La syphilis en Europe
D’après le Centre européen de prévention et de contrôle des maladies infectieuses, la syphilis progresse partout en Europe, y compris en Belgique. Cette augmentation s’observe surtout chez les hommes ayant des rapports sexuels avec les hommes. En Belgique, 1234 cas ont été rapportés en 2014, comparé à 1030 en 2013 en 778 en 2012. A titre de comparaison, alors que la Belgique rapporte 1238 cas pour une population totale d’environ 11.2 millions d’habitants, certains pays d’Afrique subsaharienne ont rapporté plus de 5 cas par 100 habitants.
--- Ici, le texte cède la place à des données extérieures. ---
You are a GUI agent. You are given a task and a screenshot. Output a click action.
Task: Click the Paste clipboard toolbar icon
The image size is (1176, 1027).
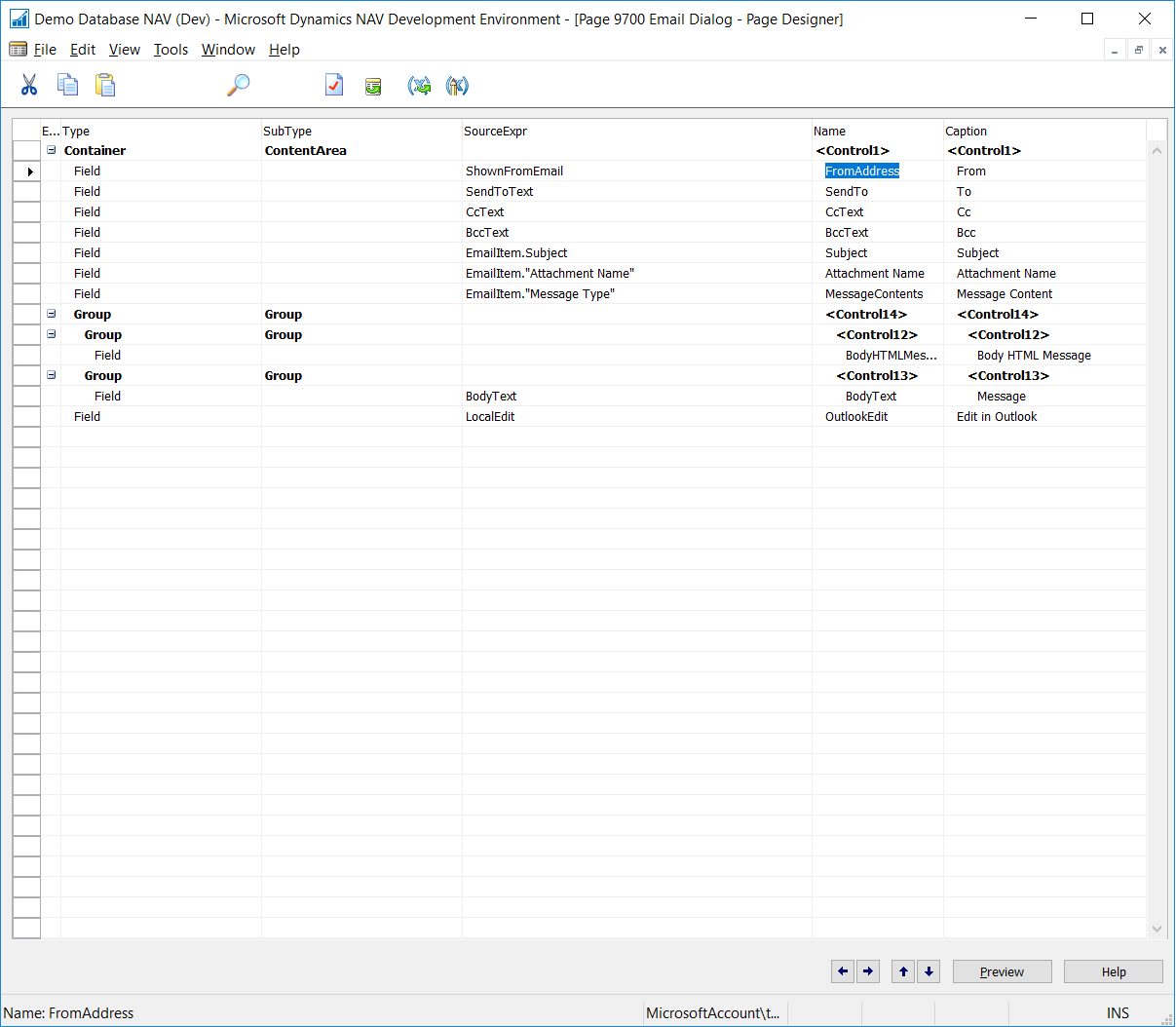click(105, 86)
«Ici en Belgique nous constatons moins de craintes vis-à-vis du VIH et plus de comportements sexuels à risque, en particulier chez les hommes ayant des rapports sexuels avec les hommes. Un programme performant de détection des nouveaux cas peut avoir eu un impact sur les statistiques de syphilis. Néanmoins le message reste que les relations sexuelles doivent être pratiquées à moindre risque» pense Kenyon.
La syphilis
La syphilis est une infection sexuellement transmissible très contagieuse, causée par la bactérie Treponema pallidum. Elle peut être traitée de manière efficace avec la pénicilline. Sans antibiotique, cette maladie produit des complications dangereuses. Le premier signe de la syphilis est souvent un ulcère indolore. On ne le remarque pas toujours s’il se retrouve au niveau du vagin, de l’anus ou de la gorge,. Dans une phase ultérieure, les bactéries se diffusent dans le sang, ce qui se qui se traduit par une éruption cutanée et des symptômes tels que de la fièvre, des maux de tête, des douleurs osseuses, une inflammation des ganglions lymphatiques et la perte de cheveux. Après plusieurs années la syphilis peut atteindre le cœur ou le système nerveux central. Heureusement en Belgique, on arrive rarement au stade où les dommages sont irréversibles.